Scottish witch trials in particular were often notable for their accounts of the Fairy Queen, or Queen of Elfhame [‘Elf Home’]. Isobel Gowdie said that she met the Fairy Queen when she went into the hollow hills, and learned all her magic from the fairies whilst there. She spoke of the wildfolk that waited upon her coven as Robert the Jakis, Sanderis the Reed Reever, Thomas the Fairy and Swain the Roaring Lion, but she was stopped from speaking further by the interrogators, as she often was when she spoke of fairies, as can be seen from the transcripts. The interrogators only wanted to hear of devils and evil deeds.

Before the advent of Christianity, all the peoples of Europe acknowledged a multitude of spirits that inhabited the Earth; similar beliefs exist or have existed throughout the world. Early Christians denounced the gods and spirits of the old Pagan religions as baneful and identified the old Pagan gods as devils. Nymphs, dryads, satyrs, vegetation spirits and fairies were condemned by the church as devils. Aelfric, an eleventh century inhabitant of the monastery of Cerne Abbas in England, denounced those who made offerings to ‘earth-fast’ stones, trees and so on ‘even as the witches teach’. The word he used for witches was Wiccan. [ii] Such people were condemned as Heathens and Pagans, words respectively meaning ‘people of the heath’ and ‘people of the countryside’. Missionaries destroyed Pagan temples and groves, and cut down sacred trees in an attempt to banish the spirits that dwelt there. However, it was much harder to banish the fairy faith from the consciousness of the people who dwelt close to the land, who encountered its wildfolk on a regular basis. The notions of the country people have survived in folk-lore and folk practice to the present day in the shape of a belief in fairies.

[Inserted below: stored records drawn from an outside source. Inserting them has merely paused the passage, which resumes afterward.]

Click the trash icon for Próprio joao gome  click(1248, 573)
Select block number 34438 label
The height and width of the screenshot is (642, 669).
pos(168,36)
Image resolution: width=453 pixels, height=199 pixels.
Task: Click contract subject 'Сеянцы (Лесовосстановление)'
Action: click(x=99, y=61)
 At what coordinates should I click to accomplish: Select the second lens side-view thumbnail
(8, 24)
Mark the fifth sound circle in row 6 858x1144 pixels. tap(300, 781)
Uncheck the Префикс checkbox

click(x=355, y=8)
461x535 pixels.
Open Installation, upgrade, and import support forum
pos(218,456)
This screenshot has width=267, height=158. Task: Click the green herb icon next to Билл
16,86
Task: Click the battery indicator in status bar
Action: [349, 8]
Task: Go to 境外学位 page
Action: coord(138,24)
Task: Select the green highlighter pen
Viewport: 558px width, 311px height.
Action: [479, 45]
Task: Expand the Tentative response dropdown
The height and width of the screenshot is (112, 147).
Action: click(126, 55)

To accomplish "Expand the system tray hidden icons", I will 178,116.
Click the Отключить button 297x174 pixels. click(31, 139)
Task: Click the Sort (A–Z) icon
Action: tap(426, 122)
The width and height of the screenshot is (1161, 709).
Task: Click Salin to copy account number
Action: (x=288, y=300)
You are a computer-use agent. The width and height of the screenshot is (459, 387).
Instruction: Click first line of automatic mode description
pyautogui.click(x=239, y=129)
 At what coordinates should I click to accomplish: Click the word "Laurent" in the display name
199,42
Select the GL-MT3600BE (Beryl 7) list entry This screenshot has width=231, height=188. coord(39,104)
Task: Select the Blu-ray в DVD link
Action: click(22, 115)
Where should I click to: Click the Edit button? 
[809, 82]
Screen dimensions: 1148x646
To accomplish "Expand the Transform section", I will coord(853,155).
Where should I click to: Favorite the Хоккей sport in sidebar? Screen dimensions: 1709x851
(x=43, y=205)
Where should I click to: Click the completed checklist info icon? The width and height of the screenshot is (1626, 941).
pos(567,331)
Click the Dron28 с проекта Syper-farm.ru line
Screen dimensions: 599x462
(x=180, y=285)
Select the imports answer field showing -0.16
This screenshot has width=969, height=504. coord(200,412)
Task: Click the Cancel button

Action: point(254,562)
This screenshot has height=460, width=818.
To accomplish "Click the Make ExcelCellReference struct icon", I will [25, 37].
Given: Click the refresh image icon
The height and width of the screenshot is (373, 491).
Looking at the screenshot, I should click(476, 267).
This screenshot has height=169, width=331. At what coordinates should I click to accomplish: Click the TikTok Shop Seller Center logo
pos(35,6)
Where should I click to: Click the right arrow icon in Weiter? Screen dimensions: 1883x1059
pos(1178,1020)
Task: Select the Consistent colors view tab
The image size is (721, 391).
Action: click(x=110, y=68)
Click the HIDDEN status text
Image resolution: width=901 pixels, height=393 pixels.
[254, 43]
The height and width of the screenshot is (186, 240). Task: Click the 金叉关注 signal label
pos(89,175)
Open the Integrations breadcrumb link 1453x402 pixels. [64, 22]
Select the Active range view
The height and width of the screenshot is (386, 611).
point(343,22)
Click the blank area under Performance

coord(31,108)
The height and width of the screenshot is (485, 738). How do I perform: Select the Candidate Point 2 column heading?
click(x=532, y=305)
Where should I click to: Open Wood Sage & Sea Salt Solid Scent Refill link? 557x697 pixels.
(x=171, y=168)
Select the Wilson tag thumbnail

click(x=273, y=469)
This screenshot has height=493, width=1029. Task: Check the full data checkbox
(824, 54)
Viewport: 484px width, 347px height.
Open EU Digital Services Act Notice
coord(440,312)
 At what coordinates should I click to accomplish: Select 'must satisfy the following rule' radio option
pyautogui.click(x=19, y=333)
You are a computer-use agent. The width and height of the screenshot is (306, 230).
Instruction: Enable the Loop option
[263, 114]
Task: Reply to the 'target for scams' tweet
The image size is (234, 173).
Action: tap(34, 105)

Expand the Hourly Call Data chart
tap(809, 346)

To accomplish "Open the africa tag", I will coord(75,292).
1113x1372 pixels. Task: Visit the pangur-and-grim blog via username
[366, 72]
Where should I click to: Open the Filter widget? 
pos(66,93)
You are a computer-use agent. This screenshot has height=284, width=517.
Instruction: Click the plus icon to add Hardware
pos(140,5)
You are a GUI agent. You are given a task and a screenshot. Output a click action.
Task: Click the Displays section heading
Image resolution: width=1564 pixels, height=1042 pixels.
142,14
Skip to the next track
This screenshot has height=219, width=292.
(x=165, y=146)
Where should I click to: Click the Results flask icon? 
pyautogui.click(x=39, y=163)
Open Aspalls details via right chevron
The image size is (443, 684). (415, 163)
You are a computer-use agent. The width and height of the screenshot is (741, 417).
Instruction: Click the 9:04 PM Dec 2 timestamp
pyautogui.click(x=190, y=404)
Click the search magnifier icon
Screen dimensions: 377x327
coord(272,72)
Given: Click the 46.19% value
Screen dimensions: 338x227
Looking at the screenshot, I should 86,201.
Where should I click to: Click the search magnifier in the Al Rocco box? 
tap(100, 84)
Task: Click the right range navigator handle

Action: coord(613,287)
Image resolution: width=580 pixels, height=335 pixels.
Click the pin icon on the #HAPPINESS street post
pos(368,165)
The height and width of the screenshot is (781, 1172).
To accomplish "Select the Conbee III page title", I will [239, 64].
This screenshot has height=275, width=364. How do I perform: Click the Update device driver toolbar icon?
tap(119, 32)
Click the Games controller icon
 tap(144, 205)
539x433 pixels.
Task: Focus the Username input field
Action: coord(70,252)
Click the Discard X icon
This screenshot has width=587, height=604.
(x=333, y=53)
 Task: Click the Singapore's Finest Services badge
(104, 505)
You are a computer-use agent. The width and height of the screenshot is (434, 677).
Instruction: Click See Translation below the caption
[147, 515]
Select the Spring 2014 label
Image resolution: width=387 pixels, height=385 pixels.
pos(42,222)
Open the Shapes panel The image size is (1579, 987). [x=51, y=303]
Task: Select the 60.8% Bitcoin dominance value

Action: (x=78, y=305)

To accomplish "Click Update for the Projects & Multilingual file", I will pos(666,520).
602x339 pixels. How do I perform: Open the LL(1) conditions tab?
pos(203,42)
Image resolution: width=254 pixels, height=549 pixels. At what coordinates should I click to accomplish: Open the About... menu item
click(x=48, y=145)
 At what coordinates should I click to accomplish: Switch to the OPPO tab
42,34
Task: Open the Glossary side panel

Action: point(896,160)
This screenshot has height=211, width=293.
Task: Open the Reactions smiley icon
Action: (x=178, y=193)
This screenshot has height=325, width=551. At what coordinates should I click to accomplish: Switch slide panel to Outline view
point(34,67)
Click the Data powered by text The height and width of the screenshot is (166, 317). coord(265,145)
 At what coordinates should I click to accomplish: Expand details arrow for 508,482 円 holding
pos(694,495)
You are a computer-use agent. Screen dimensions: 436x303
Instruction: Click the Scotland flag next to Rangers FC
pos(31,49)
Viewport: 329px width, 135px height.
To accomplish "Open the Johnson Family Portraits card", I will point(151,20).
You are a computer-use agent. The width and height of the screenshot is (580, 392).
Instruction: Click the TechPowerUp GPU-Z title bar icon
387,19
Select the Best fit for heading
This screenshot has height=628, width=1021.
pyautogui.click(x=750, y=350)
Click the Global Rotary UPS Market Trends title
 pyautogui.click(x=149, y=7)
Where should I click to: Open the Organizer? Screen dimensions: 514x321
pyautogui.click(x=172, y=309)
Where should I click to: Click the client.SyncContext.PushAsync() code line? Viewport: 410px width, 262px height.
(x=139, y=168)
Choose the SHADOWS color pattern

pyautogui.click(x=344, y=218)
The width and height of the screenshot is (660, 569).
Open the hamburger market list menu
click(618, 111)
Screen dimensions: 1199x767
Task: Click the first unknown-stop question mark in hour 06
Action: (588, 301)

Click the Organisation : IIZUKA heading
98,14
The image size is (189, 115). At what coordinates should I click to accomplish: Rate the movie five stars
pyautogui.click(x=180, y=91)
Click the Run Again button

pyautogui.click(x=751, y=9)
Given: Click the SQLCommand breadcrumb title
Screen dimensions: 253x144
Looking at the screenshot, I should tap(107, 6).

According to the old lore, not everyone can see fairies; you have to be born with what the Scottish called ‘the sight’, an ability to see into the spirit world and to read the future. It is a talent possessed by the genuine wise woman, the shaman, the witch. Saxo, in the History of the Danes, written in 1182-1210, said that one had to be a gifted person to see spirits, and went on to explain that such people had probably experienced prophetic dreams in childhood, or had later undergone a sickness that opened the world of spirits to them, thus describing a classic shamanic initiation.[iii] In 1588, Alison Pearson was introduced to the world of fairies, as she lay sick in bed, by her dead cousin William Sympson who appeared to her in fairy form. He came to her as a ‘green man’ and told her he would help her if she would be faithful to him. Then he vanished and reappeared with a group of faeries, who persuaded Pearson to take part in their merrymaking. Sympson also told her how to use herbal remedies. Whenever Pearson spoke about the fairies to others, she was tormented with blows that left insensitive spots on her skin.  She was convicted of witchcraft and burned at the stake.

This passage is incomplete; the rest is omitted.